Exercise material —
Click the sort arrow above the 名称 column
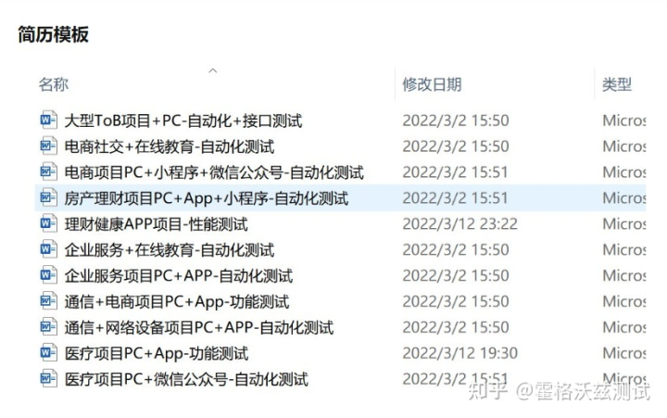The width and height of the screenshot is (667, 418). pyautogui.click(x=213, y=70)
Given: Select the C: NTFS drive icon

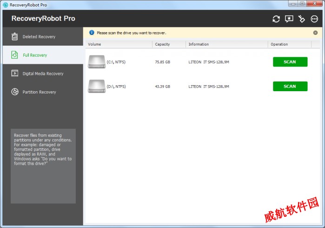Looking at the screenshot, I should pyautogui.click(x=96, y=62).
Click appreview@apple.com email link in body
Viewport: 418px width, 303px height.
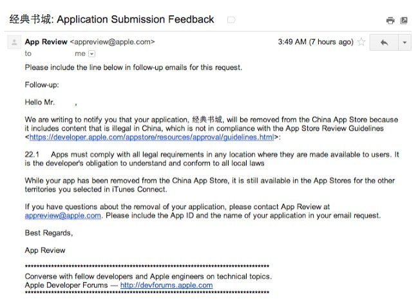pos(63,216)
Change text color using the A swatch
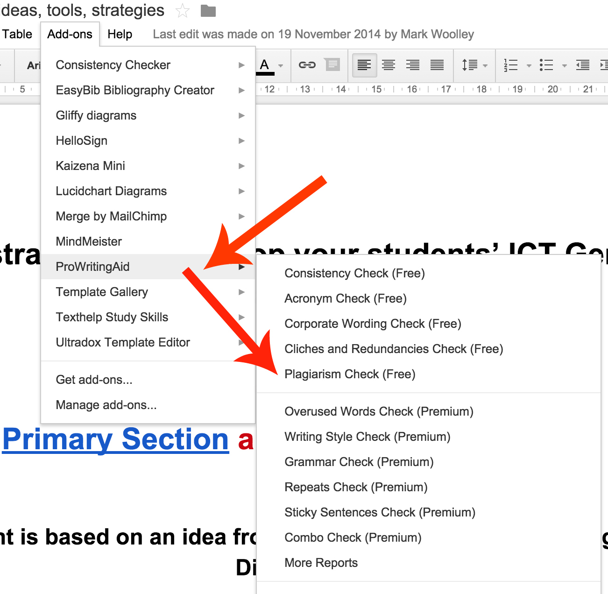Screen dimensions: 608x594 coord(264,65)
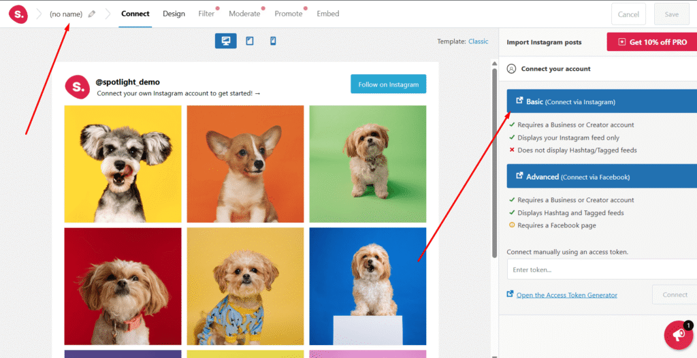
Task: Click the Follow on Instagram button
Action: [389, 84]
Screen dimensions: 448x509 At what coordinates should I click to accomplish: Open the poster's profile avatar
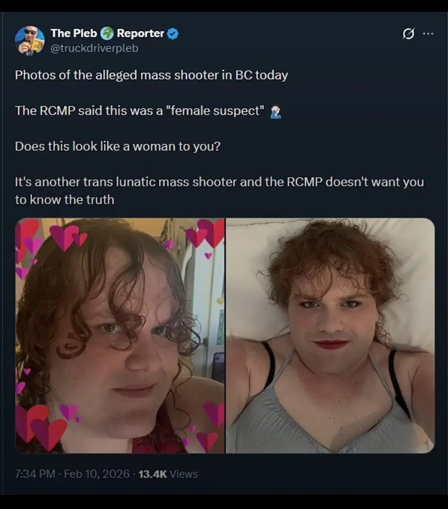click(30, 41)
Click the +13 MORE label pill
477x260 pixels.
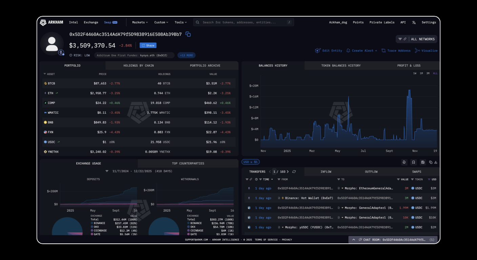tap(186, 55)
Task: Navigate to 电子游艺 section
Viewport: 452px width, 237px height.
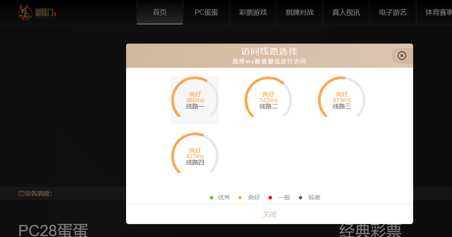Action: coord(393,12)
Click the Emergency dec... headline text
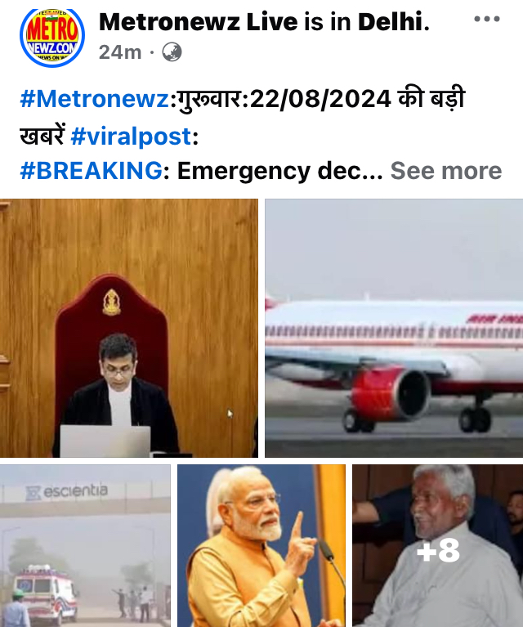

What this task involves —
Starting at the line that contains "477x260 pixels.", output every line through the end of the data, both ends included, and nothing else; pictures stay out.

Answer section —
477x260 pixels.
tap(186, 55)
Task: Navigate to 电子游艺 section
Viewport: 452px width, 237px height.
Action: coord(393,12)
Click the Emergency dec... headline text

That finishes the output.